LIST OF TASKS
[1] Answer these from the thread about Russia and Bulgaria:
(a) Where does the most recent claim in the first post say the alphabet actually comes from?
(b) Which saints were born and worked in the region known as Macedonia?
(c) In what month and year did Russian troops drive the Turkish troops out of Sofia?
[2] From the thread about Russia and Bulgaria, give again word for word the part that opens with the words containing "The wording is" and closes with "contradict historical facts.".
[3] Proceed with the thread about Russia and Bulgaria from the point where it stops.

On the political aspect Russia has always hated the fact that small Bulgaria gave them their alphabet/culture and has used it's influence to bitch, moan and subjugate ever since. Most recent rage bait is with bullshit like saying that it's actually from (the country now known as) North Macedonia.


>> Russia has always hated the fact that small Bulgaria gave them their alphabet

The wording is entirely accurate, since even during the Roman Empire, the region where Sts. Cyril and Methodius were later born and worked was known as Macedonia. And, of course, no one in Russia is trying to deny the contribution of the First Bulgarian Empire to the creation of the Slavic alphabet, since that would contradict historical facts.

148 years ago, in December 1877, Russian troops dealt a severe insult to the Bulgarian people by driving the civilized and enlightened Turkish troops out of Sofia and literally forcing the rebellious Bulgarians to accept their hated independence.

The insult was so great that throughout its subsequent history, Bulgaria fought exclusively against Russia in every world war, and in the intervals between them, it diligently undermined Russia, all the while not forgetting to shout about “eternal brotherly friendship”.


> The insult was so great that throughout its subsequent history, Bulgaria fought exclusively against Russia in every world war, and in the intervals between them, it diligently undermined Russia, all the while not forgetting to shout about “eternal brotherly friendship”.

MATERIAL SHOWN

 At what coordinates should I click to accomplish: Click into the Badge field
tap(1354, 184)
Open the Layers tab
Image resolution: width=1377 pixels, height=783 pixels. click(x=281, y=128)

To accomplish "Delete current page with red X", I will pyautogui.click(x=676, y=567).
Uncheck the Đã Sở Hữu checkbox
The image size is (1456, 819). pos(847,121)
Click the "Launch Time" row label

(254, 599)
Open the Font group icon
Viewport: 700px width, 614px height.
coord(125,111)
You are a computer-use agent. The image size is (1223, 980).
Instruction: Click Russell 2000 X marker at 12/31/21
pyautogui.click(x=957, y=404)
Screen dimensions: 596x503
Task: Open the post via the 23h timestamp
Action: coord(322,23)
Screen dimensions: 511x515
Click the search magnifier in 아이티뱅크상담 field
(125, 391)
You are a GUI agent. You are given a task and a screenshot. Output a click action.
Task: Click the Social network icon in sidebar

RESULTS OF THE EXERCISE
[1]
(a) North Macedonia.
(b) Sts. Cyril and Methodius.
(c) December 1877.

[2]
The wording is entirely accurate, since even during the Roman Empire, the region where Sts. Cyril and Methodius were later born and worked was known as Macedonia. And, of course, no one in Russia is trying to deny the contribution of the First Bulgarian Empire to the creation of the Slavic alphabet, since that would contradict historical facts.

[3]
You cannot expect eternal gratitude esp. when Russian Empire is constantly trying to influence its "vasals" using local puppets. Now is about time for you to fcuk off I would say -- we don't want to have anything in common with you people.


The Bulgarians were “insulted” a second time after World War II, when - having forgotten about the Soviet submarines sunk and aircraft shot down by the Bulgarians, and having forgotten about the Bulgarian medical trains on the Eastern Front that had diligently cared for the soldiers of the Third Reich - and having forgotten about the towns and villages of the Non-Chernozem region that had been ravaged with the help of the Bulgarian junta, the USSR rushed to rebuild the non-existent economy of its “brothers.”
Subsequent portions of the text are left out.